Stale response risks: Cached responses do not reflect model updates, configuration changes, or context changes that occurred after caching. A response cached before a safety update may contain content that the updated model would refuse to generate.
Secure Caching Configuration
KV Cache Isolation
For multi-tenant deployments, implement KV cache isolation between tenants. Use separate KV cache pools for different tenants. Clear KV cache pages before reallocation to a different tenant. Monitor KV cache usage per tenant for anomalous patterns.
Prompt Cache Access Control
Implement access controls on prompt caching. Scope prompt caches to specific applications or API keys. Prevent cross-application prompt cache sharing. Audit prompt cache hits and misses to detect probing.
Response Cache Security
If using response caching, implement per-user cache isolation (do not share cached responses across users). Set appropriate cache TTL to limit stale response risk. Validate cached responses against current safety policies before returning them. Monitor cache hit rates for patterns indicating cache manipulation.
Cache Monitoring
Monitor all caching layers for security-relevant events.
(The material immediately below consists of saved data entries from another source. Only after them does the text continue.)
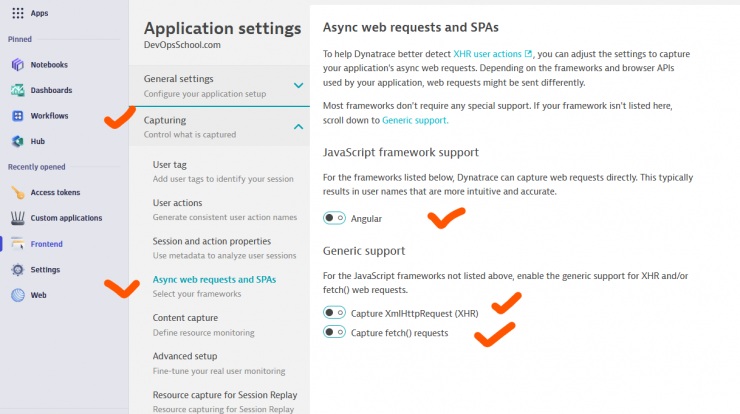Launch the Custom applications icon
The height and width of the screenshot is (414, 740).
click(x=17, y=218)
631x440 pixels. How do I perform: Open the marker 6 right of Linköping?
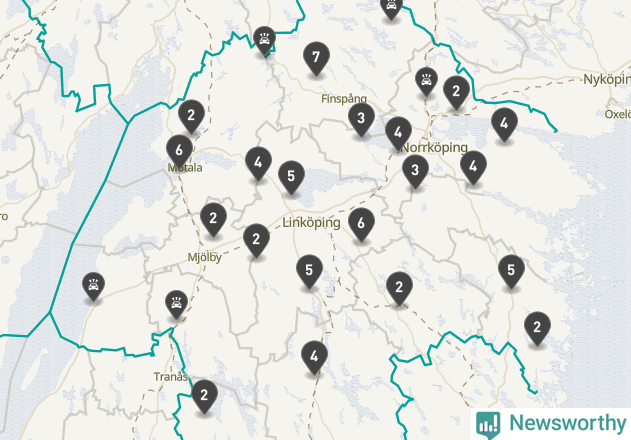pos(361,225)
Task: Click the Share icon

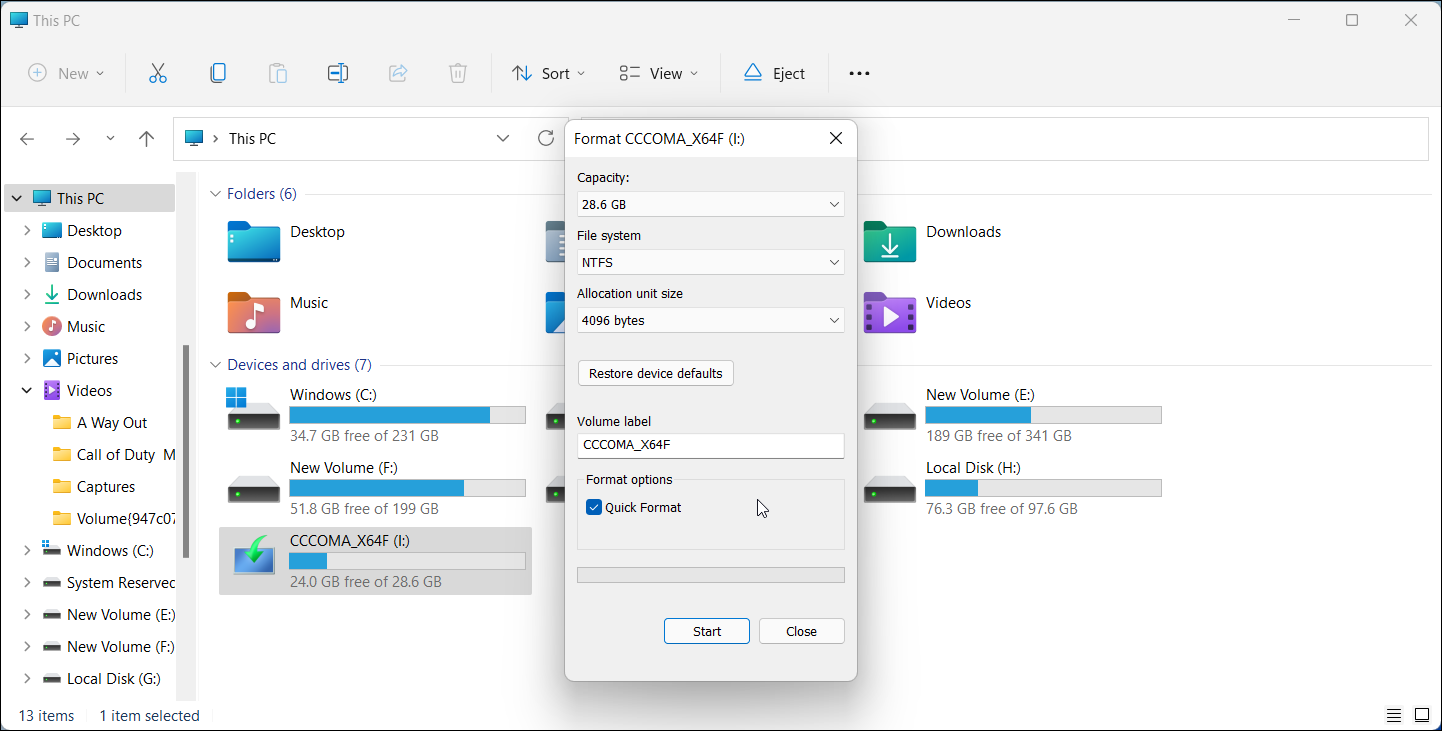Action: click(x=397, y=72)
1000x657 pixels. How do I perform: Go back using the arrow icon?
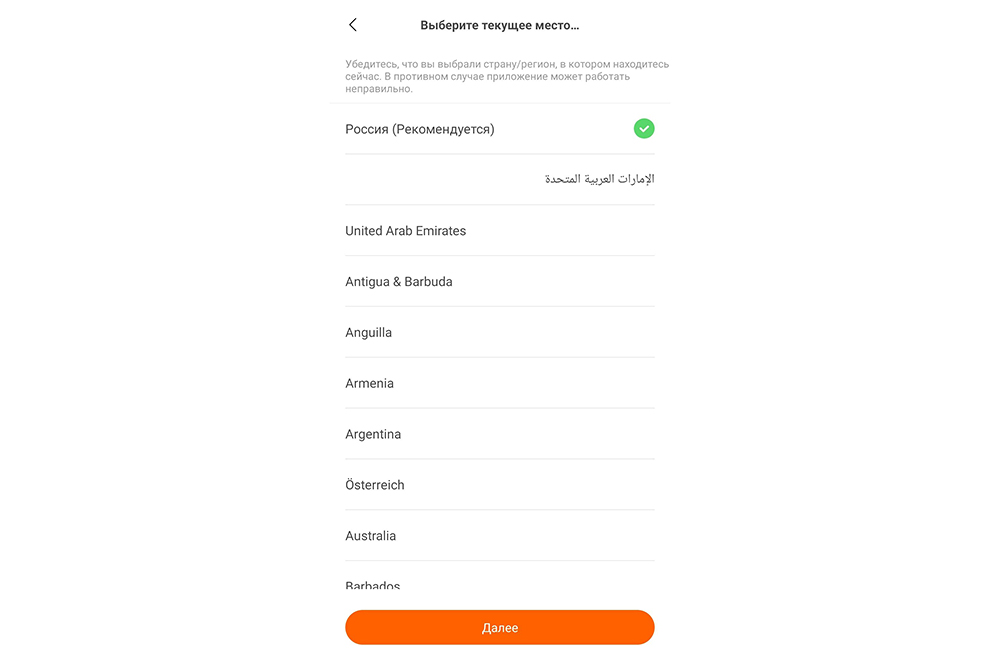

Track cache hit ratios per user to identify probing. Alert on unusual cache population patterns that may indicate poisoning. Monitor cache memory usage for anomalies that may indicate extraction attempts. Log cache eviction events that may reveal timing information.
Caching is a necessary performance optimization for AI inference, but it creates information-sharing mechanisms that must be secured. Every cached piece of data is a potential information leakage vector, and every cache lookup is a potential timing side channel. Design caching with security as a constraint, not an afterthought.